Republican budget writers say they may have found a way to cut the federal deficit even if they borrow hundreds of billions more to overhaul the Social Security system: Don't count all that new borrowing.
As they lay the groundwork for what will probably be a controversial fight over Social Security, Republican lawmakers and the Bush administration are examining a number of accounting strategies that would allow the expensive transition to a partially privatized Social Security system without -- at least on paper -- expanding the country's record annual budget deficits. The strategies include, for example, moving the costs of Social Security reform "off-budget" so they are not counted against the government's yearly shortfall.
Judd Gregg (R-N.H.) will head the Senate Budget Committee.
White House budget office spokesman Chad Kolton stressed that no final decisions have been made about how the cost of changing Social Security will be handled. The administration has not decided whether it will even embrace a specific Social Security overhaul, beyond advocating the creation of personal investment accounts that would be financed by diverting some portion of Social Security taxes from the current system.
But Judd Gregg (R-N.H.), the incoming chairman of the Senate Budget Committee, said concerns about the deficit should not be allowed to stand in the way of an overhaul that would put the ailing Social Security system on the path to solvency.
"You cannot look at Social Security in the context of a five-year budget," the window that current White House and congressional spending plans cover, Gregg said. "To do so is naive and foolish. . . . If this is simply scored as a five-year exercise, we're never going to solve the problem."
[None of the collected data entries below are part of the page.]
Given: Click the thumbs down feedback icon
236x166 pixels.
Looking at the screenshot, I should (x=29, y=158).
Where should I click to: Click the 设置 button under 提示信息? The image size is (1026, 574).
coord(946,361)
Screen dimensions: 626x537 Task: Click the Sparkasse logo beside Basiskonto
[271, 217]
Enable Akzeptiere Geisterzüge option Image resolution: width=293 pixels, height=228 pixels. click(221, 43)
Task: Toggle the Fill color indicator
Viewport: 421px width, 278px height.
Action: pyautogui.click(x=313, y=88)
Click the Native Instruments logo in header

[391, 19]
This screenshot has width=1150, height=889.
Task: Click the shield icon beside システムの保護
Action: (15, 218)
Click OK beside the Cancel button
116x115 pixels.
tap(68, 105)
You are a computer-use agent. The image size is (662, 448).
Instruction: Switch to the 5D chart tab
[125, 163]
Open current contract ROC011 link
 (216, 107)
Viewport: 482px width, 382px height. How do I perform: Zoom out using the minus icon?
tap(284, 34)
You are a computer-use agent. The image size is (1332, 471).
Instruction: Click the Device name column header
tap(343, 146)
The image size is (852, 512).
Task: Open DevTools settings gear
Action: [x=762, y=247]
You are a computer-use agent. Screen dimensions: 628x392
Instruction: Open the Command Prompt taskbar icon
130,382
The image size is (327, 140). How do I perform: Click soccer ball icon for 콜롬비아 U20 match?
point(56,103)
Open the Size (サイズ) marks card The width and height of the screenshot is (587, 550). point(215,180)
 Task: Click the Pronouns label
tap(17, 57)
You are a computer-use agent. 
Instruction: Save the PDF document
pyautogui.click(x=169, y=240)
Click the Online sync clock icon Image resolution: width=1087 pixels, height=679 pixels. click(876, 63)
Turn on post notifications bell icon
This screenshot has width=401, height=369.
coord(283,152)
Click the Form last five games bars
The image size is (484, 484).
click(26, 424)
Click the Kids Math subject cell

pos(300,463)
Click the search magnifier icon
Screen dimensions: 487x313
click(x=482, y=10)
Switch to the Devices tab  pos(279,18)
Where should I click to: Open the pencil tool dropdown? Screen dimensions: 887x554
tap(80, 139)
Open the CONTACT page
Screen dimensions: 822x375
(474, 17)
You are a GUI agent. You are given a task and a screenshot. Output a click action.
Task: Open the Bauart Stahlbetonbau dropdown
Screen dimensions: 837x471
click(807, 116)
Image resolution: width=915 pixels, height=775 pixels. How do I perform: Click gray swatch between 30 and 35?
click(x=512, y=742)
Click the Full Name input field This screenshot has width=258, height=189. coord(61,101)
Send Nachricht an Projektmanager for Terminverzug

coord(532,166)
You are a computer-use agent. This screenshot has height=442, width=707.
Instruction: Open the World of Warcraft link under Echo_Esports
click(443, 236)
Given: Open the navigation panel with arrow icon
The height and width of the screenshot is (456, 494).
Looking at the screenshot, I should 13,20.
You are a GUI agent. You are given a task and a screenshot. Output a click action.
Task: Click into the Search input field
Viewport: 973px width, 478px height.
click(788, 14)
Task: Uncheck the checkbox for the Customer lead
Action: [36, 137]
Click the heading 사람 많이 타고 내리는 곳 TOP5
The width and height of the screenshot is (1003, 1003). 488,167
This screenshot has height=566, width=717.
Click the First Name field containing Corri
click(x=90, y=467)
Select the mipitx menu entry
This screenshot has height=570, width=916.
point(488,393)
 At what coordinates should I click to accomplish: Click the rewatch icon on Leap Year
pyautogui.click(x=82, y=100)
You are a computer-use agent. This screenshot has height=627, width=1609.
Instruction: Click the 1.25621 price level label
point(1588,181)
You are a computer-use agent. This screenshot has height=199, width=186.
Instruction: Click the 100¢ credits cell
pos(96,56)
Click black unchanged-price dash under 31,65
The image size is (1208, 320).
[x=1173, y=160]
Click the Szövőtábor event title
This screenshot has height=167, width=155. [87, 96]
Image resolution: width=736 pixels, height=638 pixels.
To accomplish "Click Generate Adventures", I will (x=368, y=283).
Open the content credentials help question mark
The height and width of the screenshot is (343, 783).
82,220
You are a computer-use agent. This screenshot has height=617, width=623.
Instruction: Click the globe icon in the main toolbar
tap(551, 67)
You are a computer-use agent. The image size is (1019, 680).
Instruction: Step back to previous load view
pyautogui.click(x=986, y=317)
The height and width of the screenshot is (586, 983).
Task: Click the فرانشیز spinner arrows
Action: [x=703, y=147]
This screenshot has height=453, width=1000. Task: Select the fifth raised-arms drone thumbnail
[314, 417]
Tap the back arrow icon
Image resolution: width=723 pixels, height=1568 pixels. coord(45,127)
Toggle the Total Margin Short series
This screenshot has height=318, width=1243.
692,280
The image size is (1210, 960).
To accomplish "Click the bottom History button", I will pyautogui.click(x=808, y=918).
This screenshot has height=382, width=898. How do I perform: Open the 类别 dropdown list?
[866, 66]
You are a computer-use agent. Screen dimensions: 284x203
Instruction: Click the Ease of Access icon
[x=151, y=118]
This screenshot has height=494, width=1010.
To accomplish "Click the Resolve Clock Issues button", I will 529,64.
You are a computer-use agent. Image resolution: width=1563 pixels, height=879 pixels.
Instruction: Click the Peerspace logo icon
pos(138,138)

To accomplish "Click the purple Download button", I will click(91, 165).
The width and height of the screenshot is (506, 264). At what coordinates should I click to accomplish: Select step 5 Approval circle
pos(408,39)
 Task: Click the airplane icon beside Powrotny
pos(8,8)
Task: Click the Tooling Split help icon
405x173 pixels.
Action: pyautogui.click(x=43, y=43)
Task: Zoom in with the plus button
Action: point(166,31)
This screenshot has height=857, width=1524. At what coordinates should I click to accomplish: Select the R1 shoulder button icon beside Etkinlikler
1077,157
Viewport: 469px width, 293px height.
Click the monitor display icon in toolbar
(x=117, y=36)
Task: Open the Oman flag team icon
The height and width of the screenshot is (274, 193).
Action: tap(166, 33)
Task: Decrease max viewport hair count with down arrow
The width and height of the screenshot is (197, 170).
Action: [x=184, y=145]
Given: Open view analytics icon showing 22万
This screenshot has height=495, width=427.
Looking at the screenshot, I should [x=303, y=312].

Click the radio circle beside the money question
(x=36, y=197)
Gregg's thinking mirrors sentiments within the White House, according to administration officials and White House advisers. "The budget should reflect that this is an investment, a down payment that will have very positive implications," said White House spokesman Trent Duffy.
Within 20 years, the retiring baby-boom generation will begin earning more in Social Security benefits than workers are expected to be paying in taxes, a shortfall forecast to increase every year from then on. To ease the long-term shortage, the Bush administration wants to slow the growth in benefits but allow people to divert about a third of their share of Social Security taxes into personal retirement accounts.
In the years before the slower growth in benefits compensates for the loss in revenue, the government would have to borrow, raise other taxes, or cut other spending to maintain benefits for Social Security recipients. An analysis of one plan produced by Bush's Social Security Commission concluded that the interim financing would cost as much as $104.5 billion the first year, balloon to $194.4 billion in the 10th year and would peak in roughly 20 years at $258 billion.
Any accounting mechanism that obscures or minimizes those costs is sure to be controversial. John M. Spratt Jr. (S.C.), the ranking Democrat on the House Budget Committee, called it "the budgetary equivalent of having your cake and eating it too."
Social Security can be put on a stronger financial footing at a fraction of the cost of partial privatization, say critics, who note that borrowing hundreds of billions of dollars on top of already large deficits could spell fiscal disaster.